## ACTIVITY
Repeat exactly what runs from the line with "Given: Select the jpg image type" through the last line of the material, and keep the pictures out of it.

[Start of section]

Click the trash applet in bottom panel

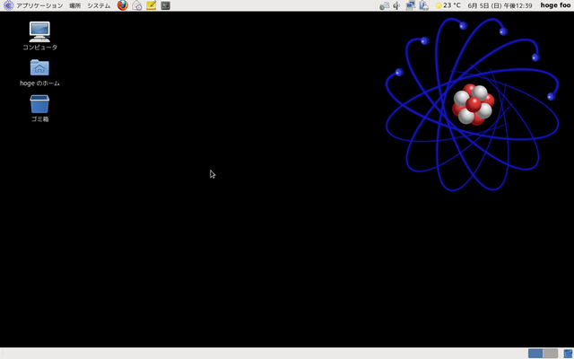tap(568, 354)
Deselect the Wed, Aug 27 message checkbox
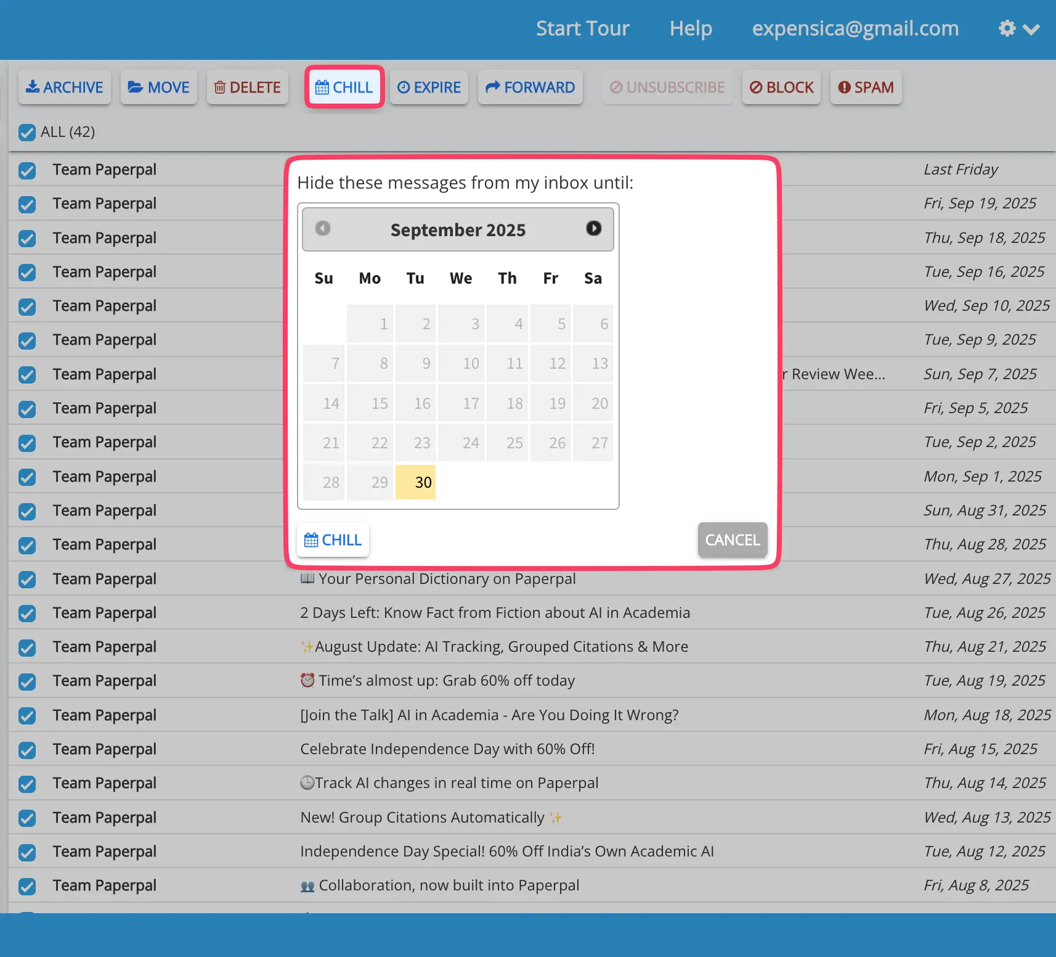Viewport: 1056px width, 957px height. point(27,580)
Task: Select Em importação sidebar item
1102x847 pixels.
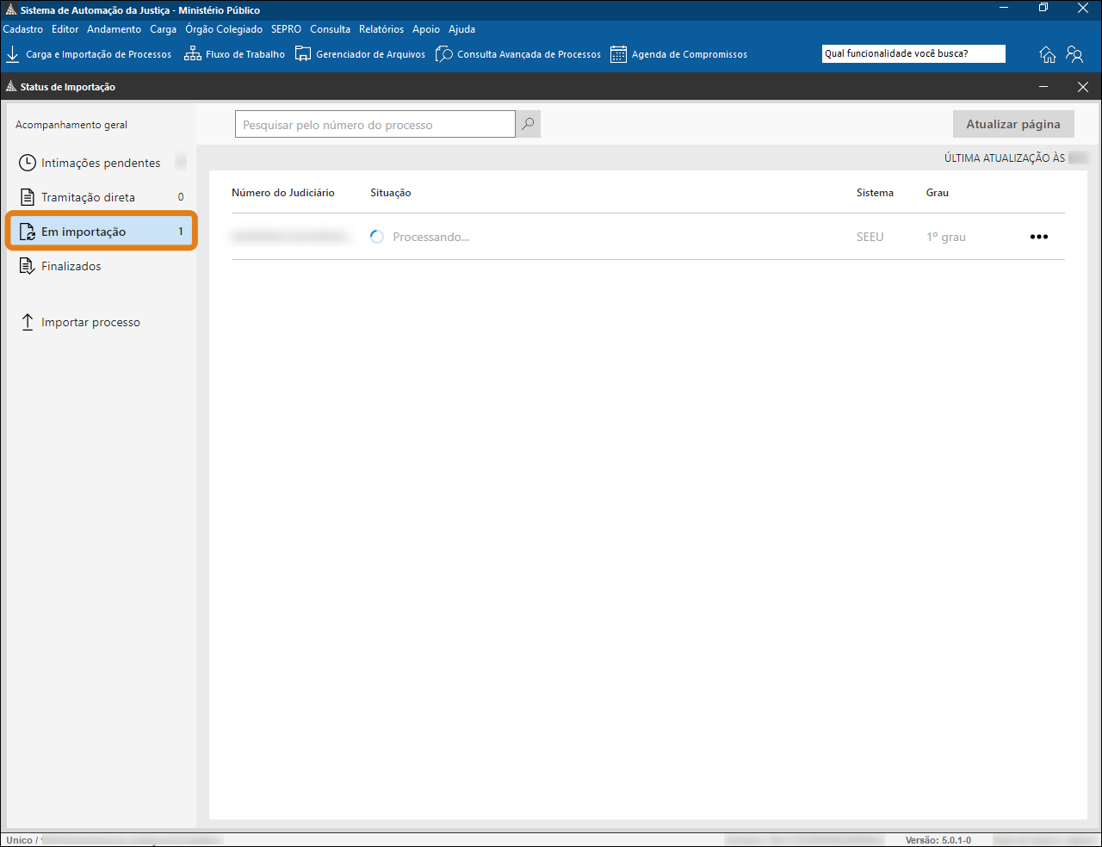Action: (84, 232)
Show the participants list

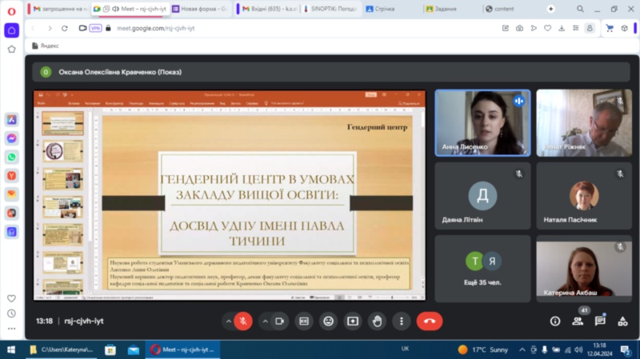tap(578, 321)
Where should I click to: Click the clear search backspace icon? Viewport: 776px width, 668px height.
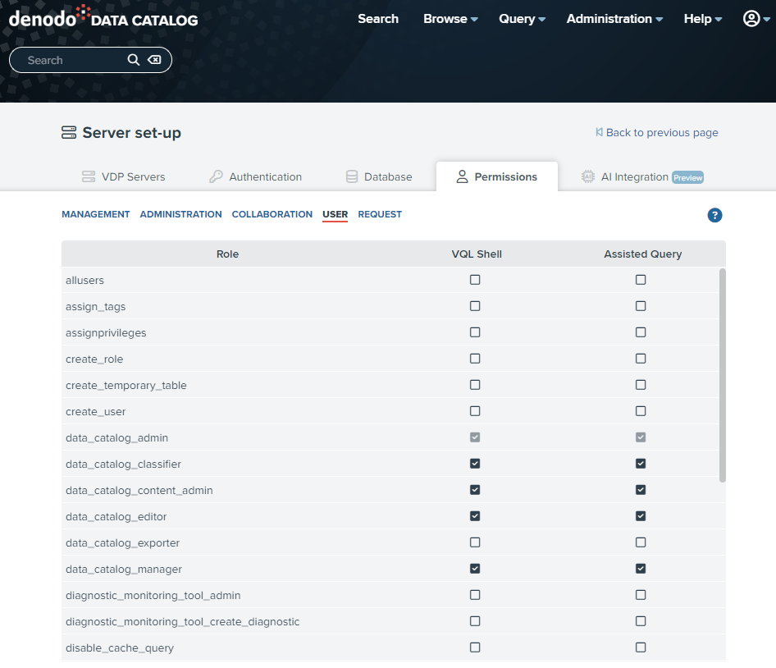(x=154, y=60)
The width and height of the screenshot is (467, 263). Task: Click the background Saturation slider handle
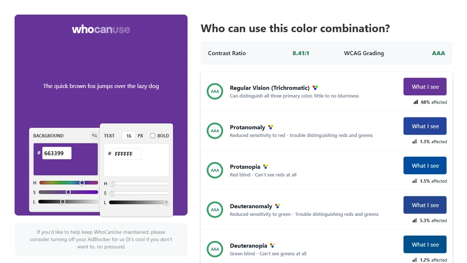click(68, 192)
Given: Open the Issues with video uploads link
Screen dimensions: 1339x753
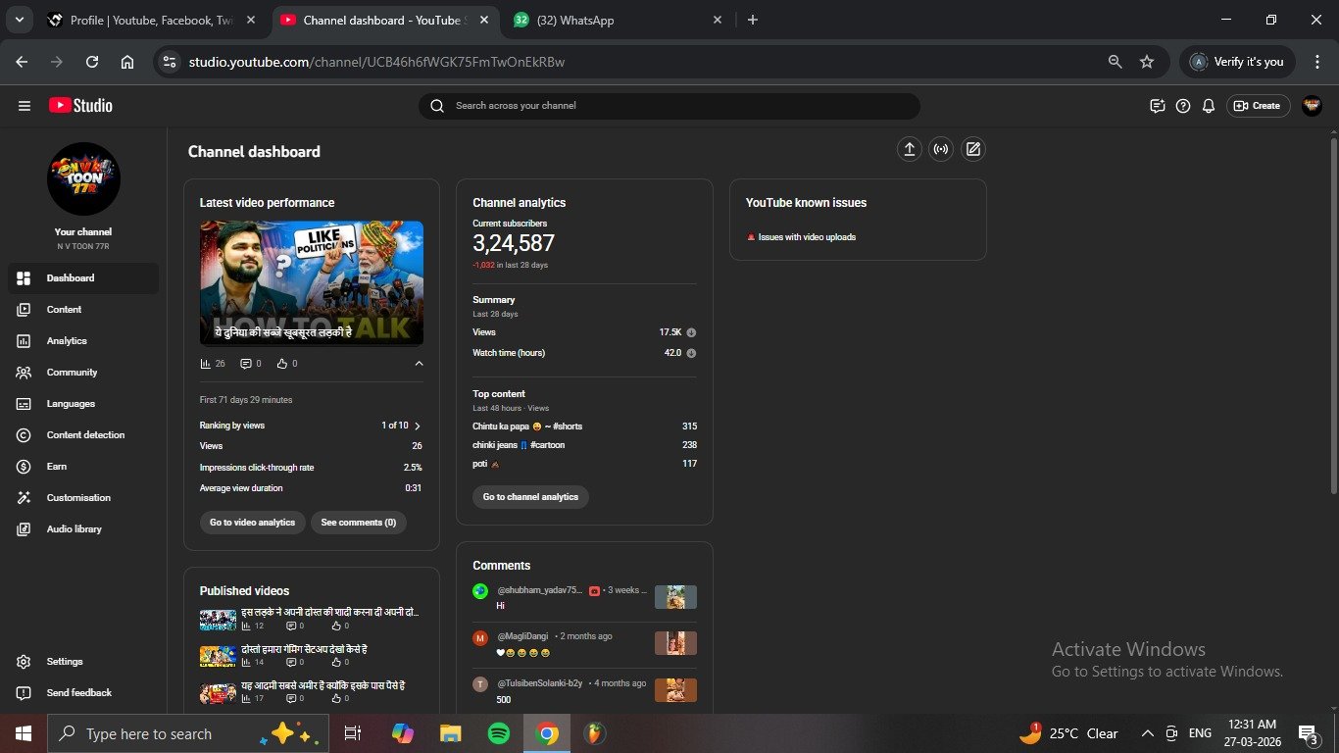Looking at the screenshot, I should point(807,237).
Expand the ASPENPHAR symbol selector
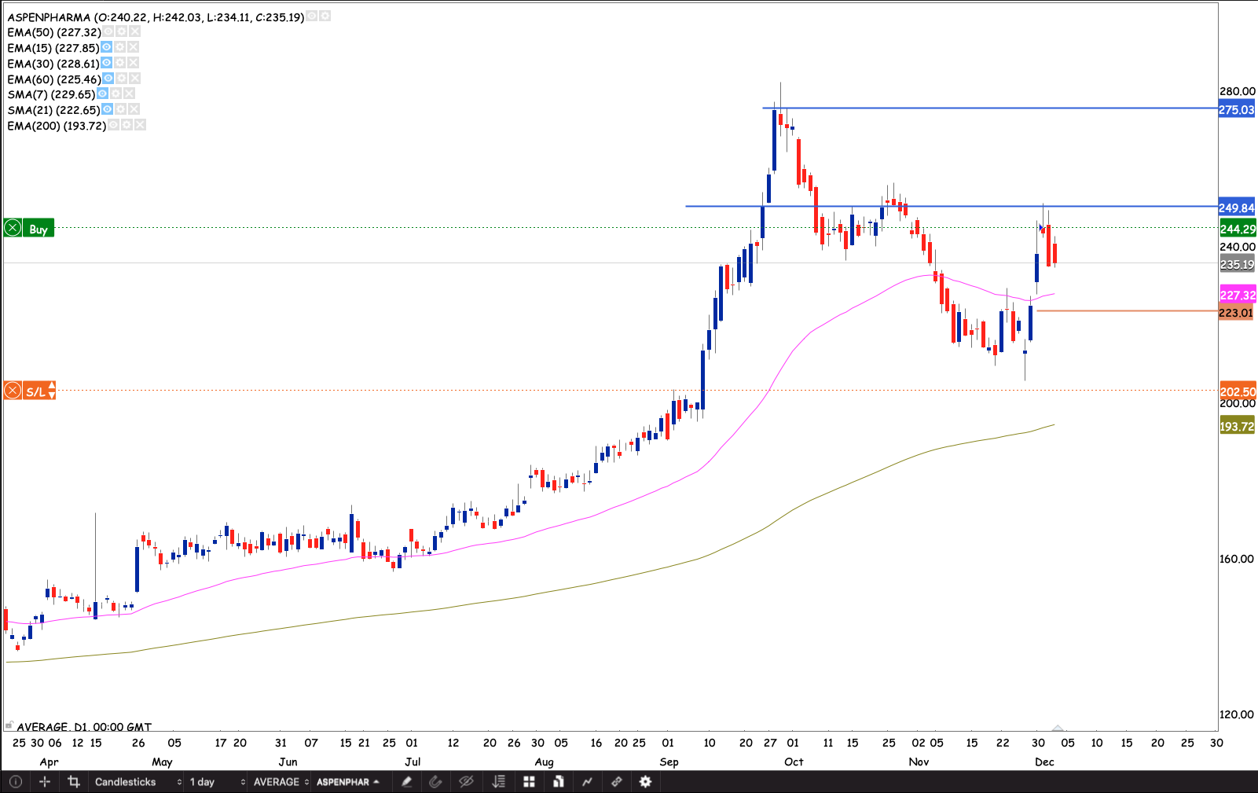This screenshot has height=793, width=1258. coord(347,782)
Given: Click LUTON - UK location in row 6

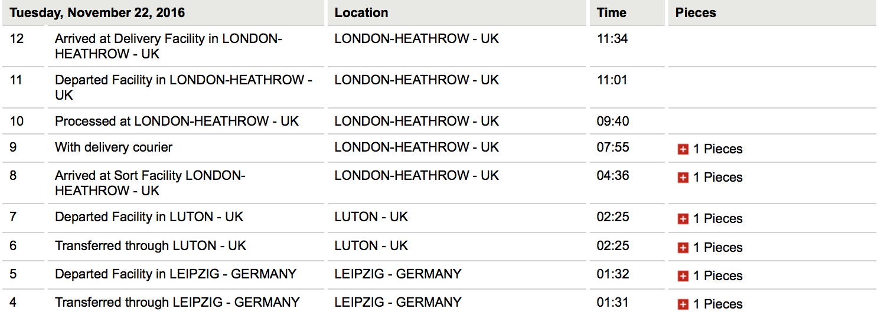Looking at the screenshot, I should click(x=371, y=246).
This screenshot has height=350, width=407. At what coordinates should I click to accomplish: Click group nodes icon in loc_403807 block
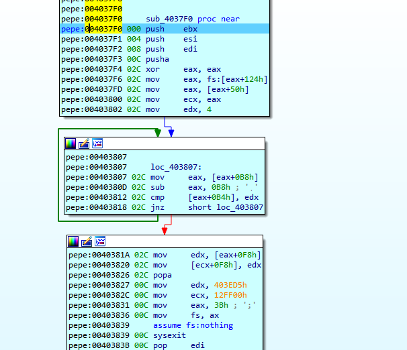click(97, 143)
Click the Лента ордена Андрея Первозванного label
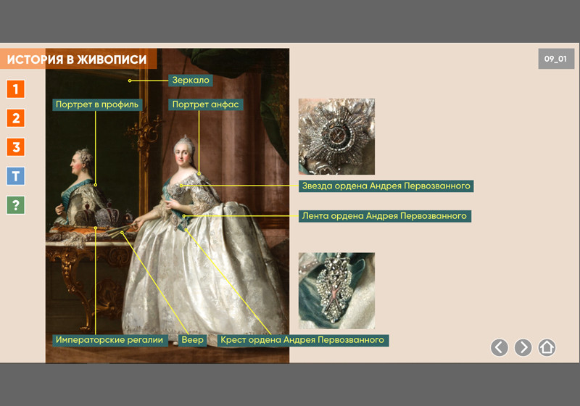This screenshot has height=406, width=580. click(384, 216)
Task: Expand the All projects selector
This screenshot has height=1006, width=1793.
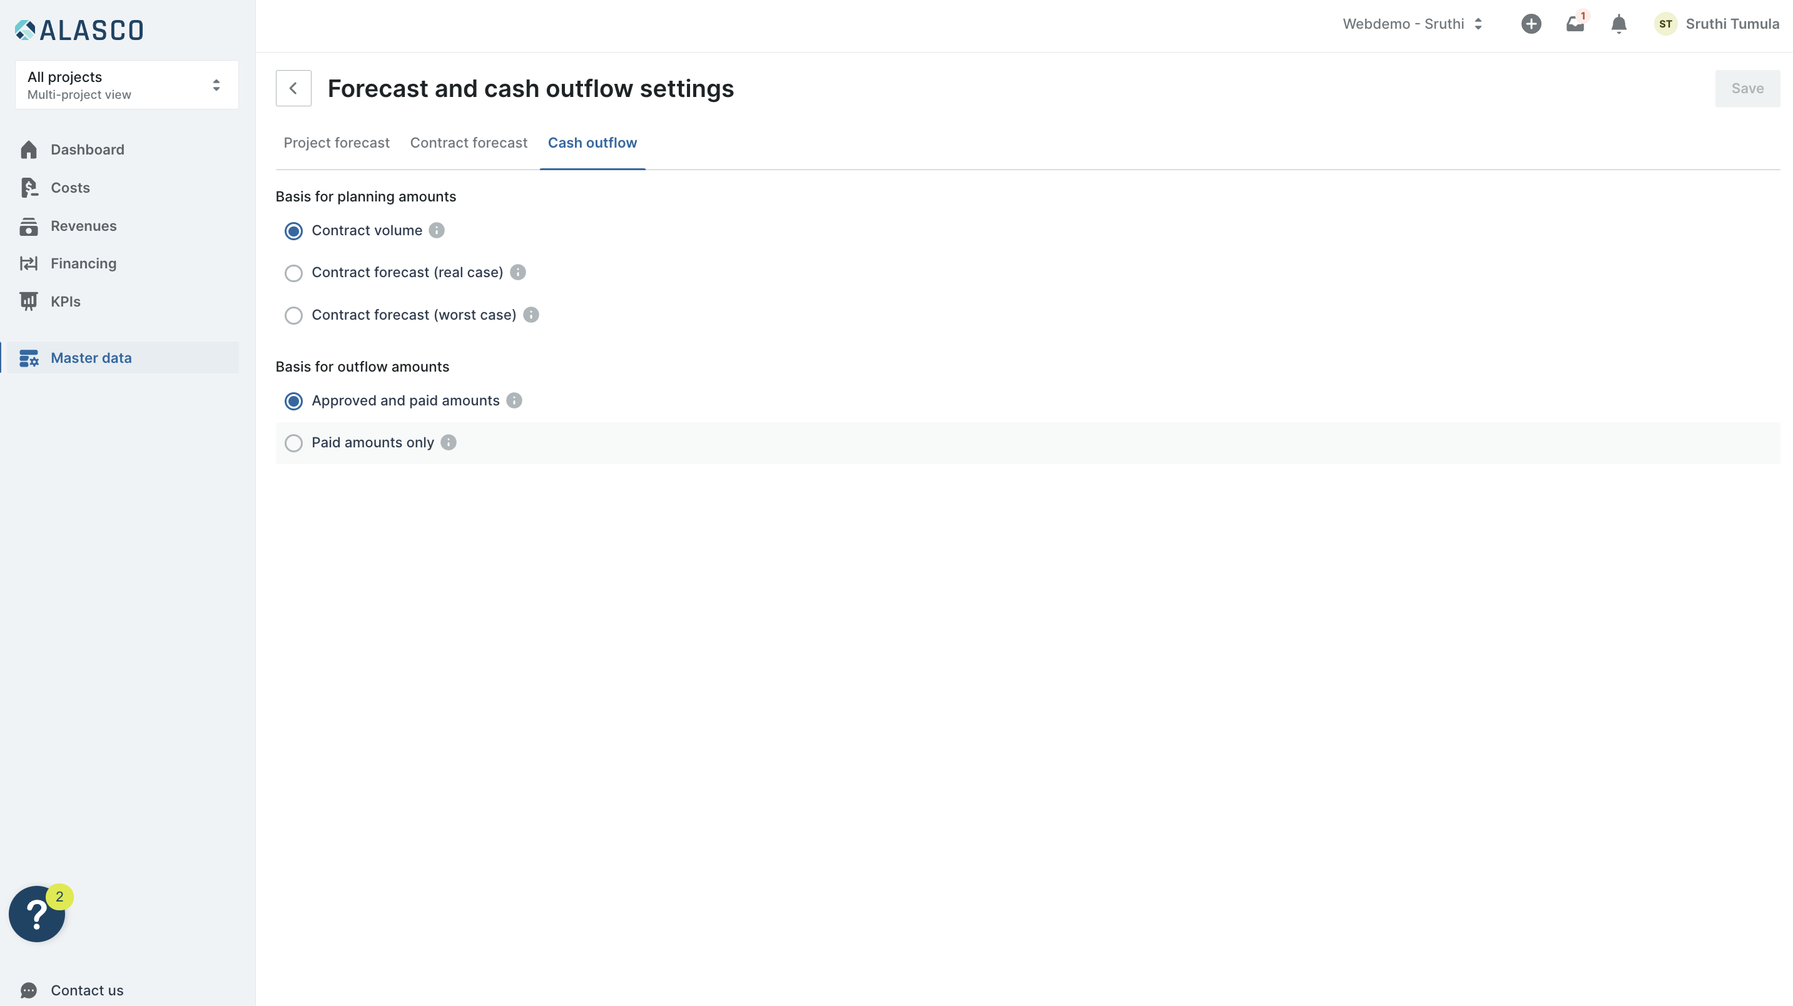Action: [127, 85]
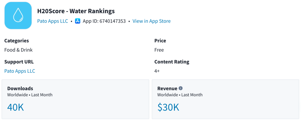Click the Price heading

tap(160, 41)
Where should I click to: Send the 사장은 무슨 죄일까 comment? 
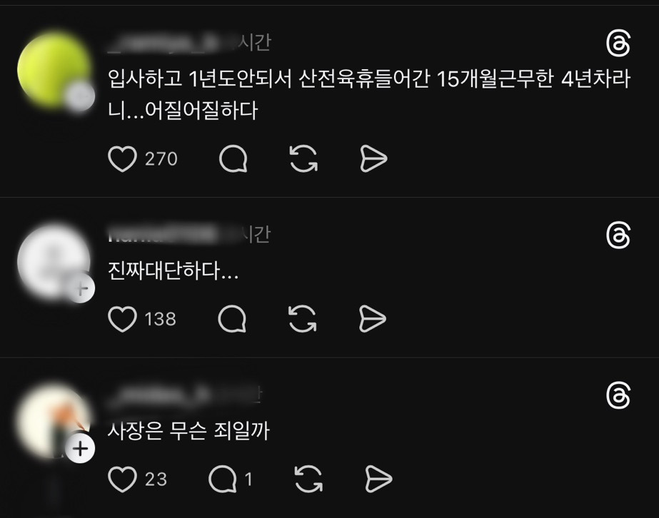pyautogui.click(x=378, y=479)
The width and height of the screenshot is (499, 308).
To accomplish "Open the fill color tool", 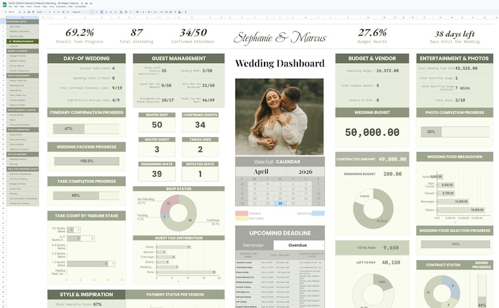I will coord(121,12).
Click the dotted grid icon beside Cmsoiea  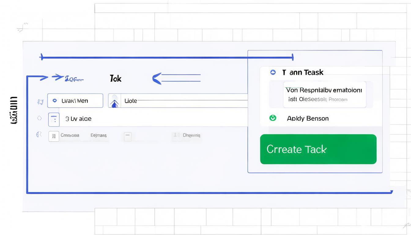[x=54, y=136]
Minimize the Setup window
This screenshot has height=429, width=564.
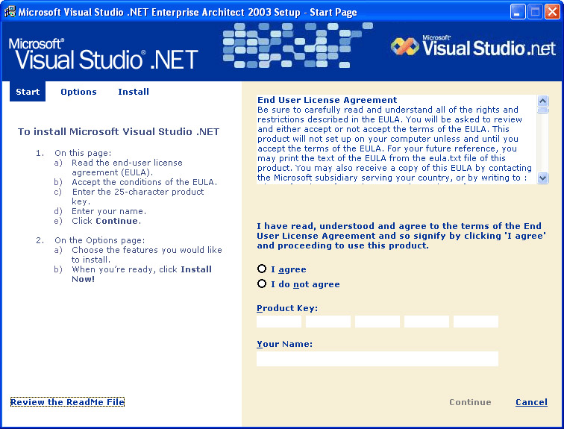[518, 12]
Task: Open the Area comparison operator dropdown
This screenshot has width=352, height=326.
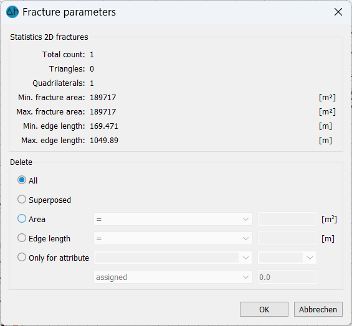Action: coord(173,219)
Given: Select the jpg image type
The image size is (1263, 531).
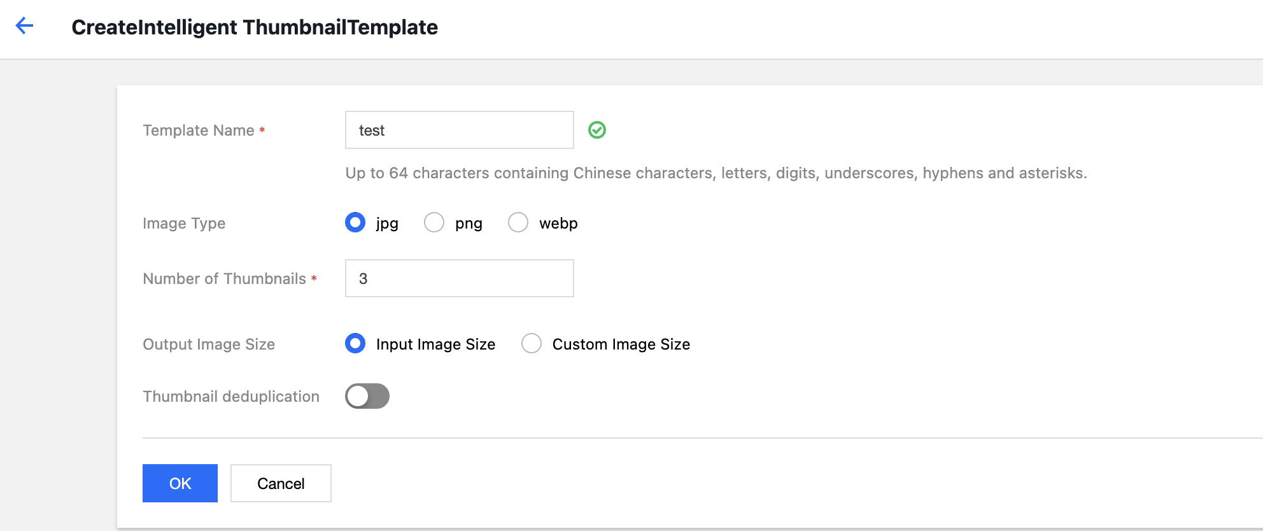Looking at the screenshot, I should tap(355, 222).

[End of section]

## TASK ANSWER
Given: Select the jpg image type
The image size is (1263, 531).
Looking at the screenshot, I should tap(355, 222).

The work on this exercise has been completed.